#LANDSCAPING AND URBAN PLANNING PROJECTS
Renovation and extension of a public swimming pool in Britanny . Saint-Méen-Le-Grand
The object of the project was therefore twofold: on the one hand a major renovation of the existing building (the pools, the frame, all the walls, and the machinery), and on the other hand the construction of a new pool in extension to the Abbey.
The existing state and the necessary economy of resources to be implemented in contemporary architecture have imposed a posture that aims to preserve the maximum of the superstructure. This reasoned thinking about construction has allowed 3 main founding principles to emerge:
– A contemporary architecture that integrates the volumetric diversities of the existing building,
– A structural and insulation implementation makes it possible to restore coherence to the public equipment while allowing control of the performance (sealing and insulation) of the new envelope,
– Enhancement of the slight topography of the site by connecting the interior spaces to the large landscape and its horizon.
The new pool is integrated into the continuity of the existing one by offering the abstraction of a large volume of slates, leaving the pools’ surrounds very open to the landscape.
The entire project is clad in black wood and new openings are created in the existing to reopen the pool on the city.

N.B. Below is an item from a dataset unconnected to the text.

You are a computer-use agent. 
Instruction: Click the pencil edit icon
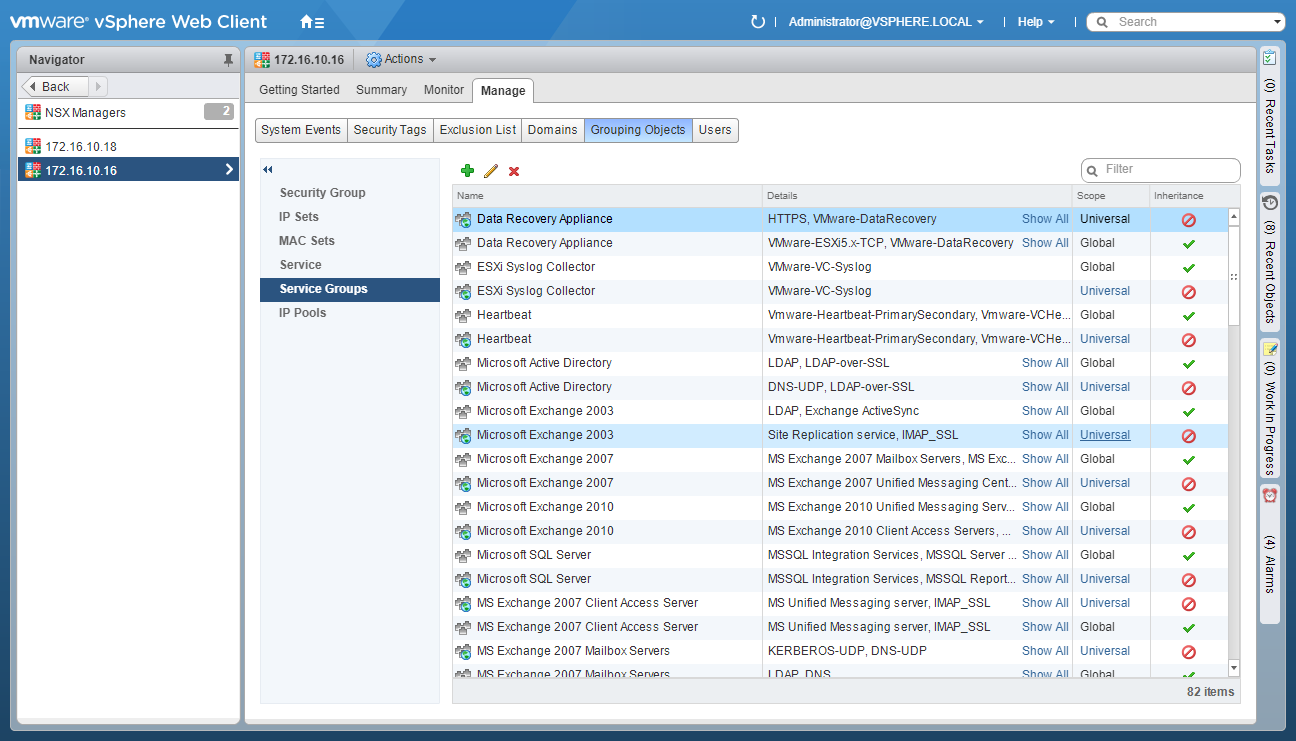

The full renovation and the extension of the swimming pool imposed the implementation of a proliferating architecture, this made it possible to associate the construction of complementary spaces in coherence with the initial heterogeneity. The existing structure is looked at objectively and in its capacity to offer capable volumes already built while seeking through its transformation to offer the coherence of a certain abstraction affirming the unitary status of new public equipment on the scale of the surrounding community.
Following the example of this work of acceptance and enhancement of the diversity of the volumes already built, the renovated interior spaces are unified by the coherence of a simple colorimetric treatment while leaving visible the different strata and original structural devices.